> **Görev yönergesi**:
Lütfen aşağıdaki kayıtların tüm satırlarını hiçbir değişiklik yapmadan yeniden yazın.

Kelime ve öğe işaretleme girdileri:
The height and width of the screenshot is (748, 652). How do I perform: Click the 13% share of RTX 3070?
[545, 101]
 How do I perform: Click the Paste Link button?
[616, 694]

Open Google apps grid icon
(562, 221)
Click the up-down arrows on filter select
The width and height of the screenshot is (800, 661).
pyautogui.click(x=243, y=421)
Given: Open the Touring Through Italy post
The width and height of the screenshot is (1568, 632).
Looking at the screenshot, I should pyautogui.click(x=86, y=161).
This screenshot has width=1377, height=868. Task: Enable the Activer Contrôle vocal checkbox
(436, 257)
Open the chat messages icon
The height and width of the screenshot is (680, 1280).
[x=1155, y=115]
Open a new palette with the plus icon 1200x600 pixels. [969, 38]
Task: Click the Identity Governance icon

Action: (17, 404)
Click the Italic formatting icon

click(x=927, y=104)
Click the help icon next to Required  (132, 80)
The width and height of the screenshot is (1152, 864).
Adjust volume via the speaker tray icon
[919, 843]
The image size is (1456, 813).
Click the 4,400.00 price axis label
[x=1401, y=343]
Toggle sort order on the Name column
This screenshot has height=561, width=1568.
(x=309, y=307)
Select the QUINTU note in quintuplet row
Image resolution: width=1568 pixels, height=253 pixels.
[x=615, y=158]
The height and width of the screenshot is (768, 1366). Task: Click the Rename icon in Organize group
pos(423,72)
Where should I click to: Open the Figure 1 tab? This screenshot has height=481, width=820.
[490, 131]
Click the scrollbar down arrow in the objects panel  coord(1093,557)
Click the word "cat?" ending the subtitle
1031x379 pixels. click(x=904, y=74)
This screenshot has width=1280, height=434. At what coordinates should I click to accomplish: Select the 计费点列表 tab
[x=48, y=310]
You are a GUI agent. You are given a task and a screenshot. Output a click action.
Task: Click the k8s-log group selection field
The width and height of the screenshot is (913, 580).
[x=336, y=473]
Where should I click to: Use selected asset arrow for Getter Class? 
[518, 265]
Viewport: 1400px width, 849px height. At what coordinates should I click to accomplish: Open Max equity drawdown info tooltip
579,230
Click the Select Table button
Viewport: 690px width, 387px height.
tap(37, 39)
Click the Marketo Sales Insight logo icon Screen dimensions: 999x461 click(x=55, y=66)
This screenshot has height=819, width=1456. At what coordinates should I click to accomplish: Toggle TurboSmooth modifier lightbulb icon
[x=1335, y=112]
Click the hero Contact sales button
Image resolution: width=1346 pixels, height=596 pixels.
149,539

> **Yanıt**:
The height and width of the screenshot is (748, 652). How do I perform: Click the 13% share of RTX 3070?
[545, 101]
 How do I perform: Click the Paste Link button?
[616, 694]

Open Google apps grid icon
(562, 221)
Click the up-down arrows on filter select
The width and height of the screenshot is (800, 661).
pyautogui.click(x=243, y=421)
Given: Open the Touring Through Italy post
The width and height of the screenshot is (1568, 632).
Looking at the screenshot, I should pyautogui.click(x=86, y=161).
This screenshot has width=1377, height=868. Task: Enable the Activer Contrôle vocal checkbox
(436, 257)
Open the chat messages icon
The height and width of the screenshot is (680, 1280).
[x=1155, y=115]
Open a new palette with the plus icon 1200x600 pixels. [969, 38]
Task: Click the Identity Governance icon

Action: (17, 404)
Click the Italic formatting icon

click(x=927, y=104)
Click the help icon next to Required  (132, 80)
The width and height of the screenshot is (1152, 864).
Adjust volume via the speaker tray icon
[919, 843]
The image size is (1456, 813).
Click the 4,400.00 price axis label
[x=1401, y=343]
Toggle sort order on the Name column
This screenshot has height=561, width=1568.
(x=309, y=307)
Select the QUINTU note in quintuplet row
Image resolution: width=1568 pixels, height=253 pixels.
[x=615, y=158]
The height and width of the screenshot is (768, 1366). Task: Click the Rename icon in Organize group
pos(423,72)
Where should I click to: Open the Figure 1 tab? This screenshot has height=481, width=820.
[490, 131]
Click the scrollbar down arrow in the objects panel  coord(1093,557)
Click the word "cat?" ending the subtitle
1031x379 pixels. click(x=904, y=74)
This screenshot has width=1280, height=434. At what coordinates should I click to accomplish: Select the 计费点列表 tab
[x=48, y=310]
You are a GUI agent. You are given a task and a screenshot. Output a click action.
Task: Click the k8s-log group selection field
The width and height of the screenshot is (913, 580).
[x=336, y=473]
Where should I click to: Use selected asset arrow for Getter Class? 
[518, 265]
Viewport: 1400px width, 849px height. At what coordinates should I click to accomplish: Open Max equity drawdown info tooltip
579,230
Click the Select Table button
Viewport: 690px width, 387px height.
tap(37, 39)
Click the Marketo Sales Insight logo icon Screen dimensions: 999x461 click(x=55, y=66)
This screenshot has height=819, width=1456. At what coordinates should I click to accomplish: Toggle TurboSmooth modifier lightbulb icon
[x=1335, y=112]
Click the hero Contact sales button
Image resolution: width=1346 pixels, height=596 pixels.
149,539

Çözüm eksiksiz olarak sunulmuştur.